So I was doing some fiddling, and the following works reasonably well:
	if (mchp_core_pwm->sync_update_mask & (1 << pwm->hwpwm)) {
		u32 delay = MCHPCOREPWM_TIMEOUT_US;
		u32 sync_upd;
		int ret;

		writel_relaxed(1u, mchp_core_pwm->base + MCHPCOREPWM_SYNC_UPD);

		ret = read_poll_timeout(readl, sync_upd, !sync_upd, delay/100, delay,
					false, mchp_core_pwm->base + MCHPCOREPWM_SYNC_UPD);
		if (ret)
			dev_dbg(mchp_core_pwm->chip.dev,
				"timed out waiting for shadow register sync\n");
	}

but...

> > This way you don't have to wait at all if the calls to pwm_apply() are
> > infrequent. Of course this only works this way, if you can determine if
> > there is a pending update.
> 
> Ah I think I get what you mean now about waiting for completion &
> reading the bit. I don't know off the top of my head if that bit is
> readable. Docs say that they're R/W but I don't know if that means that
> an AXI read works or if the value is actually readable. I'll try
> something like this if I can.

...it does not implement what I think you suggested & comes with the
drawback of inconsistent behaviour depending on whether the timeout is
hit or not.

Instead, waiting in apply(), as you suggested, & get_state() looks to be the
better option, using the same sort of logic as above, say:
static int mchp_core_pwm_wait_for_sync_update(struct mchp_core_pwm_chip *mchp_core_pwm,
					      unsigned int channel)
{
	int ret;

	/*
	 * If a shadow register is used for this PWM channel, and iff there is
	 * a pending update to the waveform, we must wait for it to be applied
	 * before attempting to read its state, as reading the registers yields
	 * the currently implemented settings, the new ones are only readable
	 * once the current period has ended.
	 *
	 * Rather large delays are possible, in the seconds, so to avoid waiting
	 * around for **too** long - cap the wait at 100 ms.
	 */
	if (mchp_core_pwm->sync_update_mask & (1 << channel)) {
		u32 delay = MCHPCOREPWM_TIMEOUT_US;
		u32 sync_upd;

		writel_relaxed(1u, mchp_core_pwm->base + MCHPCOREPWM_SYNC_UPD);

		ret = read_poll_timeout(readl, sync_upd, !sync_upd, delay/100, delay,
					false, mchp_core_pwm->base + MCHPCOREPWM_SYNC_UPD);
		if (ret)
			return -ETIMEDOUT;
	}

	return 0;
}

I think that strikes a good balance? We return quickly & don't blocker
the caller, but simultaneously try to prevent them from either trying to
apply new settings or get the current settings until the last request
has gone though?

get_state() returns void though, is it valid behaviour to wait for the
timeout there?
I had a check in the core code and found some places where the call in
looks like:
	struct pwm_state s1, s2; 
	chip->ops->get_state(chip, pwm, &s1);
In this case, exiting early would leave us with a completely wrong
idead of the state, if it was to time out.

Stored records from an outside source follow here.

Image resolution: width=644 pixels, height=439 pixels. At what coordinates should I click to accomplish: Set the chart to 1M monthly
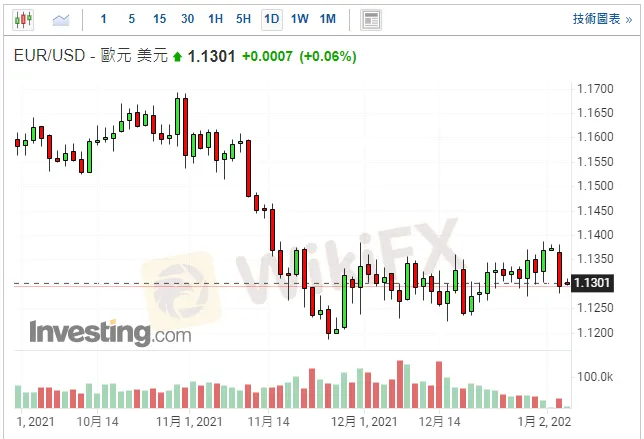click(327, 19)
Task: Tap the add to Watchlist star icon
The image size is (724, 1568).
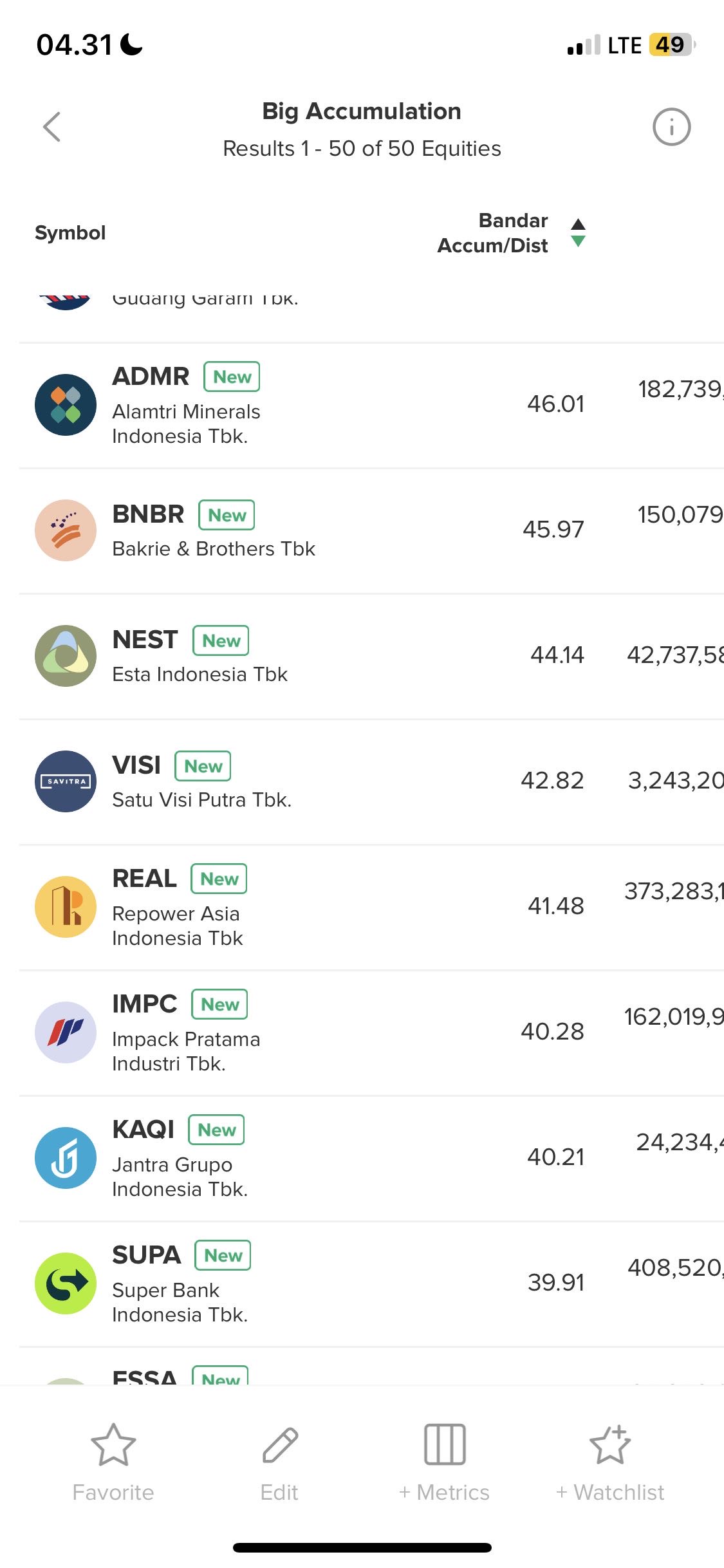Action: [610, 1444]
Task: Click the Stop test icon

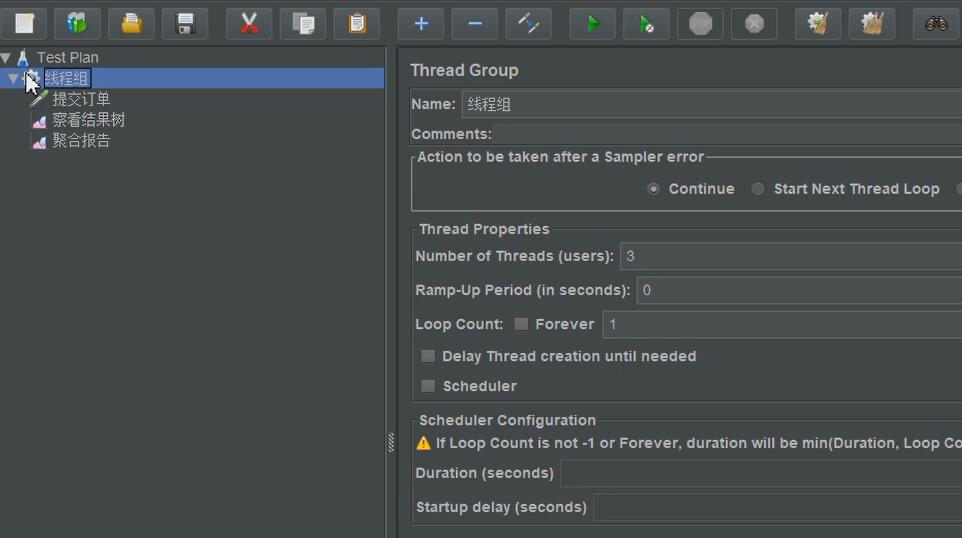Action: [x=700, y=23]
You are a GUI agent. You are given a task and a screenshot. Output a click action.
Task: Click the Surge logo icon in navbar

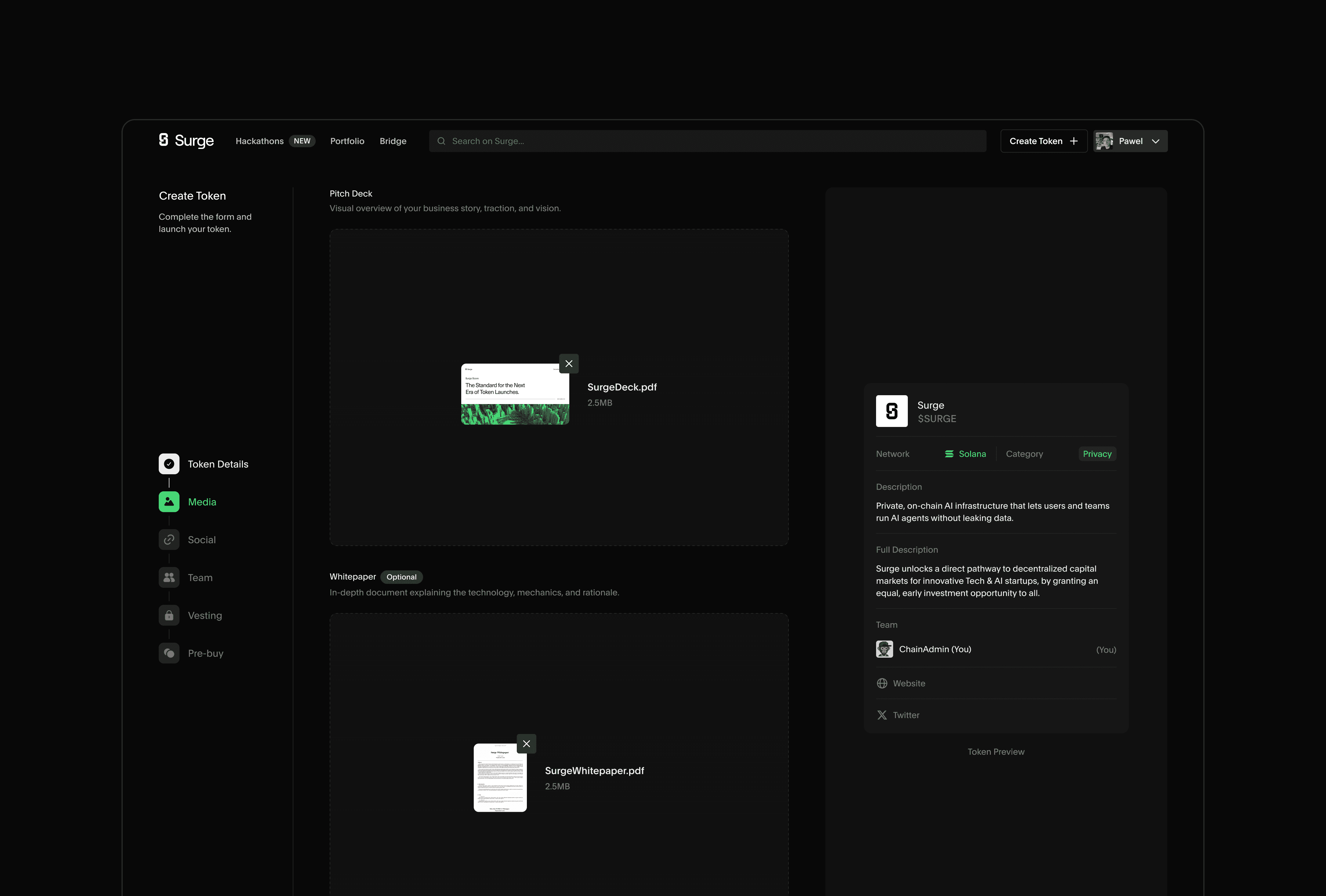click(164, 140)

Either way, it seems like either way we would be misleading the caller
of get_state() - perhaps the way around that is to do the wait & then
just carry on with get_state()?
In that scenario, you'd get the new settings where possible and the old ones
otherwise.
Returning if the timeout is hit would give you the new settings where possible
& otherwise you'd get whatever was passed to get_state().
I'm not really sure which of those two situations would be preferred?

Thanks,
Conor.